Kim Daniels

Hailing from Cape Town, Kim developed a fascination with plants while training to be an education assistant at Kirstenbosch Botanical Gardens during her gap year. In consequence, she applied for and was accepted at the University of the Western Cape (UWC) to study Biodiversity and Conservation Biology. She completed her degree in 2018.

In 2019, Kim began an internship with the Plant Conservation Unit. Here she learnt a variety of field techniques and volunteered at the Bolus Herbarium. With the experience she gained, she presented a poster on leaf epidermal structures in Ruschia species at the Arid Zone Ecology Forum in 2019.

Kim returned to UWC for her Honours studies in 2020. Due to her interest in lowland fynbos and urban conservation, she completed her honours thesis on vegetation change at the Cape Flats Nature Reserve using repeat photography.

After her Honours year, Kim worked for the Centre for Invasion Biology. In this capacity, she undertook training to become an assessor of alien species. As part of the course, she composed a risk analysis report for Tithonia rotundifolia which is currently (January 2022) under review.
----------
*Work order*. In the profile of Kim Daniels, what was the subject of her honours thesis?

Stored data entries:
----------
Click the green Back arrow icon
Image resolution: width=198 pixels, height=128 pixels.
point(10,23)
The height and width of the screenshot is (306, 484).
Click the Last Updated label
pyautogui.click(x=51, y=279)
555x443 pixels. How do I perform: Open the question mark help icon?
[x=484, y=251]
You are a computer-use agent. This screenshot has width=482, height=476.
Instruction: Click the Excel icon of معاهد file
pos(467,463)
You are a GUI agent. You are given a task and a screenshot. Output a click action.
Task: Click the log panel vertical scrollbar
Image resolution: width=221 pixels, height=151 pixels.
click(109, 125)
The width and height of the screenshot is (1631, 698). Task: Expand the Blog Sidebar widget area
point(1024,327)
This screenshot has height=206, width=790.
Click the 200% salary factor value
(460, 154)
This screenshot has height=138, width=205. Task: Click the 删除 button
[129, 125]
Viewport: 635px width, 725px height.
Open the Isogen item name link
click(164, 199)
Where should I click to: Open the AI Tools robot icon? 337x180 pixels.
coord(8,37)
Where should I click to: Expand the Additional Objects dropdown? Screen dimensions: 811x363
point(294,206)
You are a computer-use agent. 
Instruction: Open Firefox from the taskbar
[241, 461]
----------
*Exercise output*. Vegetation change at the Cape Flats Nature Reserve using repeat photography.